Pengumuman mendadak bahwa Presiden Suriah Bashar Assad siap mengadakan pemilu dini, tentu saja, atas desakan Moskow. Assad menyampaikan berita di Damaskus kepada delegasi anggota parlemen Rusia yang sedang berkunjung hanya tiga hari setelah pemimpin Suriah itu kembali dari pertemuannya di Moskow dengan Presiden Vladimir Putin. Bloomberg mengutip seorang politisi senior Moskow yang mengatakan bahwa Kremlin mendorong skenario ini.
Rusia telah lama menggunakan pemilu dini sebagai kedok untuk mengangkat kembali pejabat publik, terutama gubernur. Seperti yang diterapkan pada Assad, Moskow mungkin memiliki satu dari dua tujuan yang hampir berlawanan.
Pertama, Kremlin mungkin ingin menggunakan pemilihan awal untuk “memperbarui mandat” presiden tetap Suriah, pria yang menurut Moskow adalah “pemimpin yang sah” meskipun Barat tidak percaya.
Tentu saja, secara teori dimungkinkan untuk mengadakan pemilihan awal di negara yang dicengkeram oleh perang saudara dan kemudian mengumumkan pemenangnya sebagai presiden yang sah, tetapi apa gunanya?
Gencatan senjata pertama-tama diperlukan agar pemilu memiliki legitimasi, dan gencatan senjata hanya dapat terjadi setelah ISIS diusir dari negara itu atau sebagian besar wilayah Suriah telah dibersihkan dari militan.

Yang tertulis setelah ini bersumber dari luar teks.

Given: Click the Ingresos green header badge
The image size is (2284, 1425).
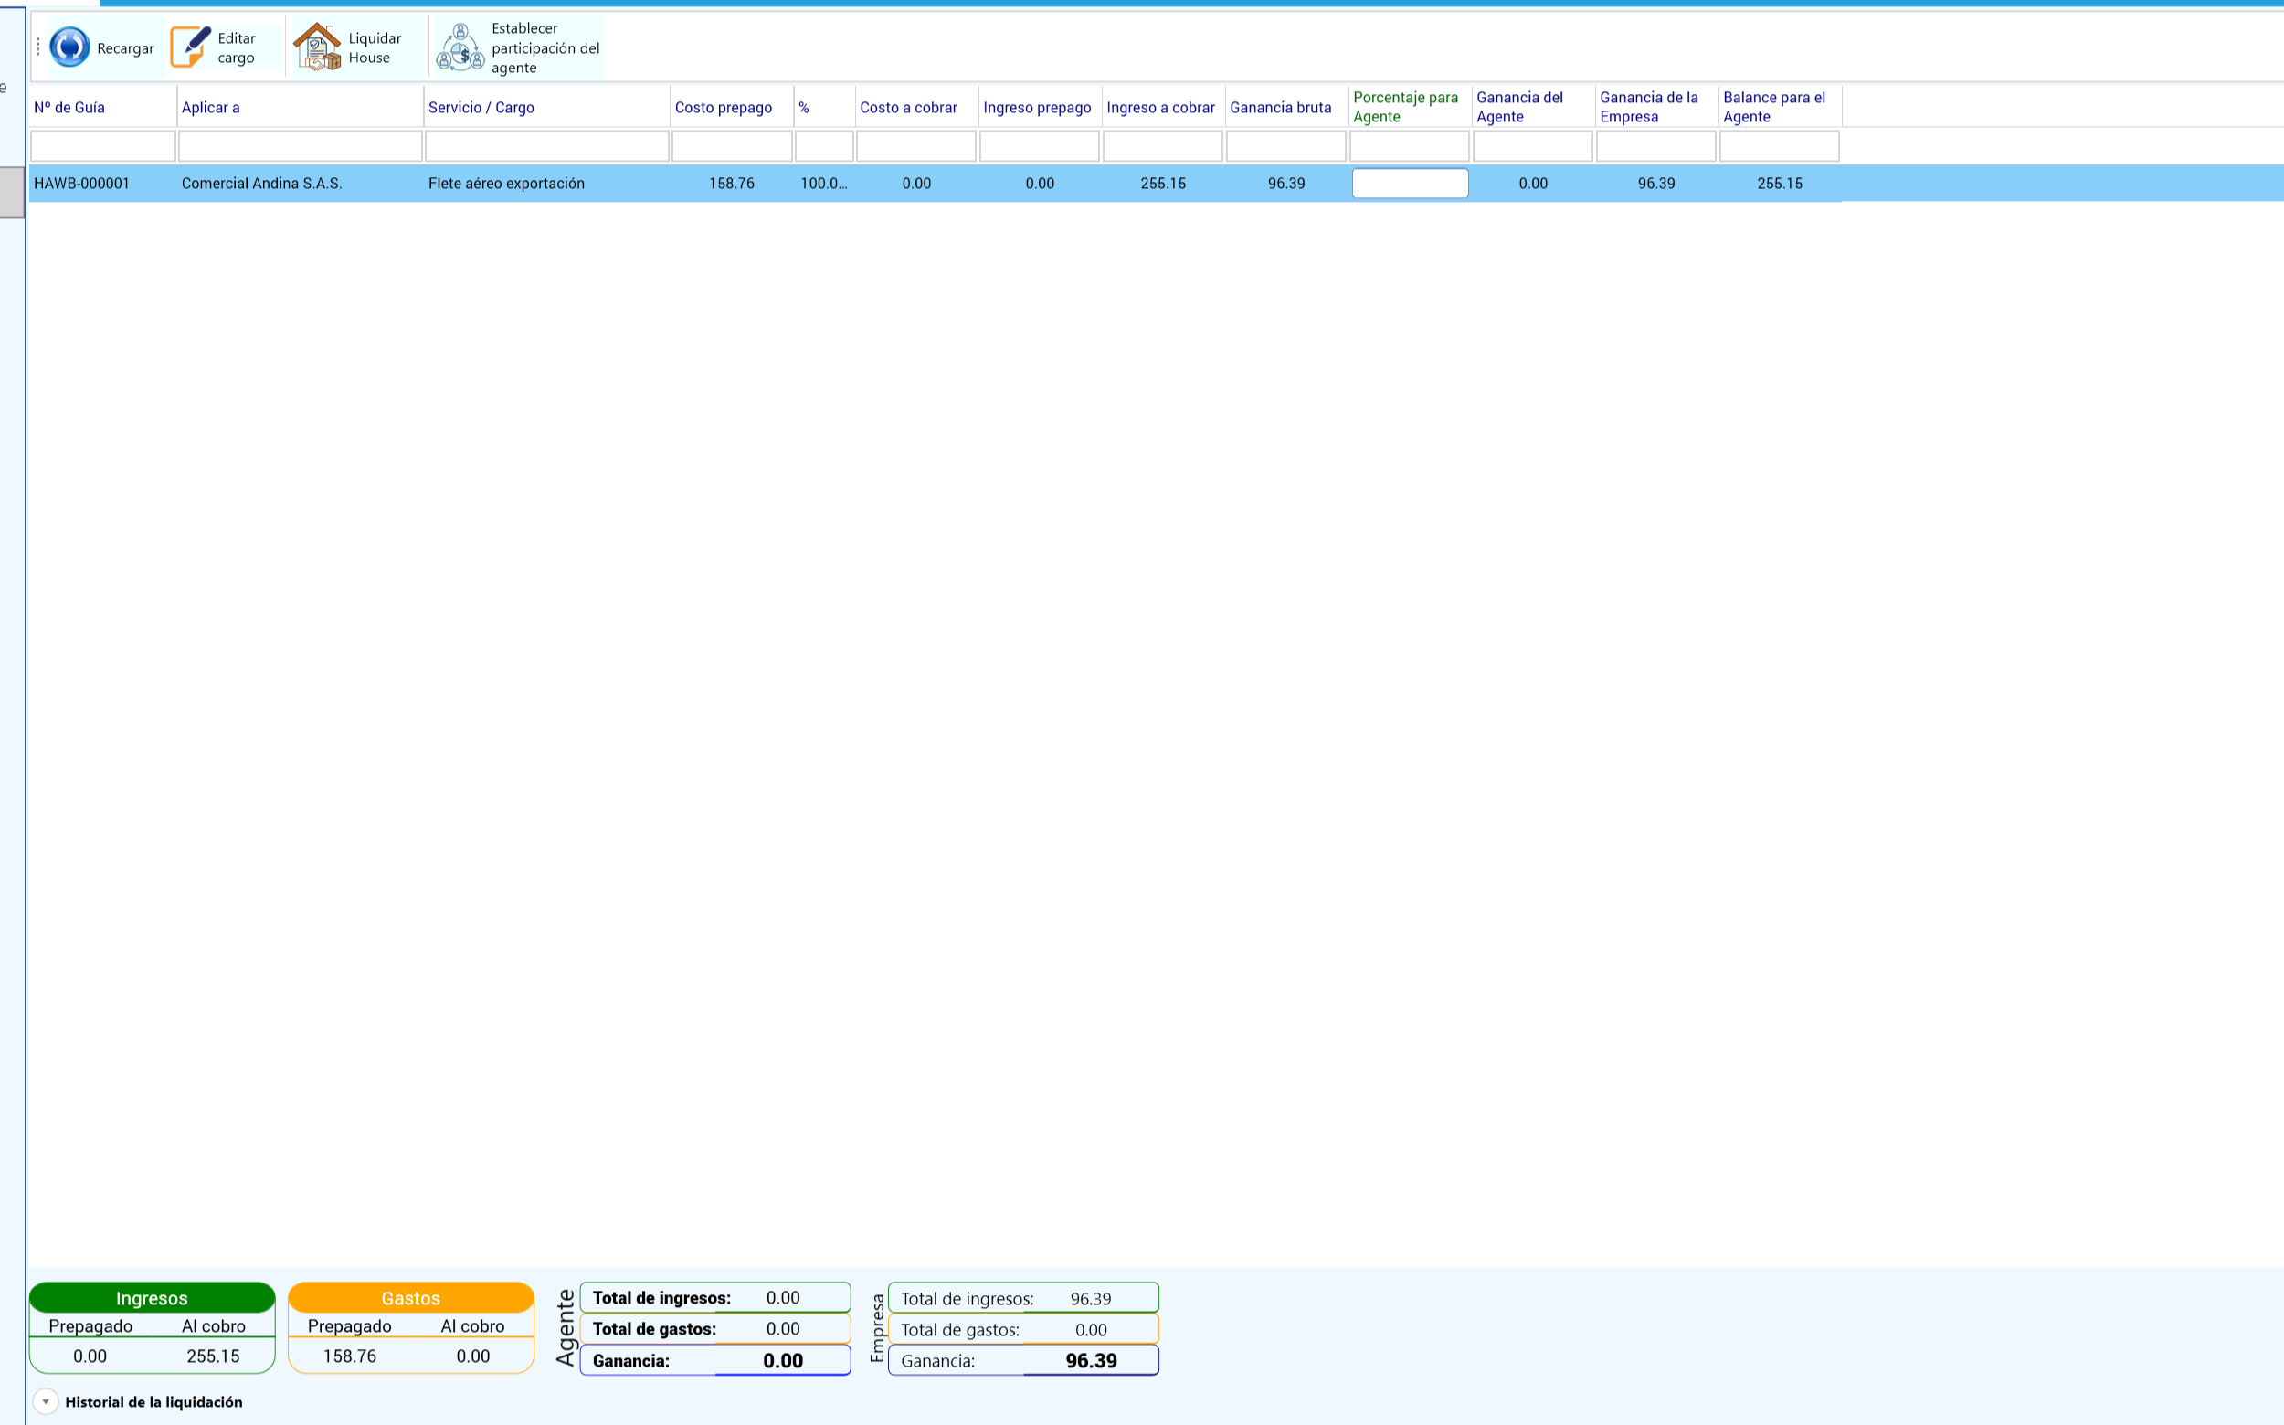Looking at the screenshot, I should click(x=152, y=1298).
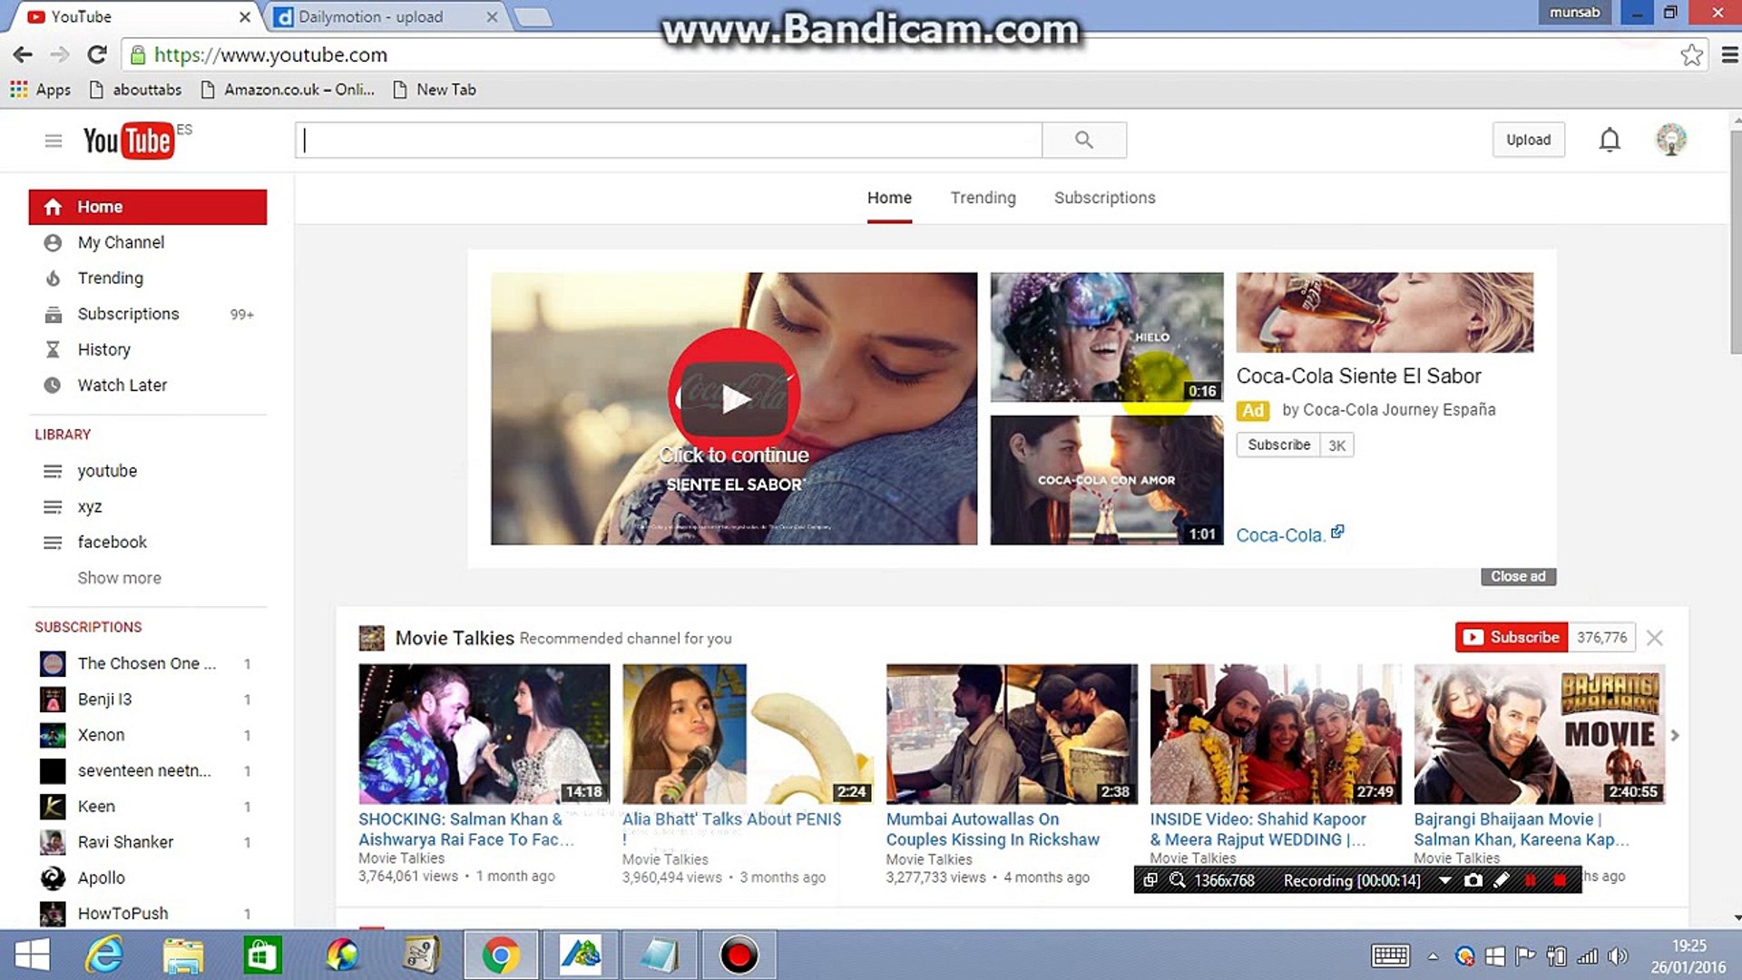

Jelas bahwa kemenangan atas ISIS adalah tujuan jangka panjang, bahkan dengan bantuan penerbangan Rusia dan militer Iran.
Menurut Alexei Malashenko dari Carnegie Center, jika Rusia mendukung partisipasi Assad dalam pemilihan tersebut, itu berarti bahwa Moskow telah meninggalkan komitmen sebelumnya untuk membantu menciptakan pemerintahan transisi untuk memfasilitasi kepergian Assad dan berencana untuk mendukung kepemimpinan saat ini yang akan datang. tidak mengkhianati “orangnya sendiri” di Timur Tengah.
Jika ini terjadi, oposisi Suriah, Turki, Barat dan negara-negara Arab akan menolak untuk mengakui hasil pemilu dan perang pasti akan berlanjut.
Upaya Kremlin untuk mendamaikan rezim Damaskus dan lawan-lawannya yang moderat sama-sama tidak efektif dan kontradiktif.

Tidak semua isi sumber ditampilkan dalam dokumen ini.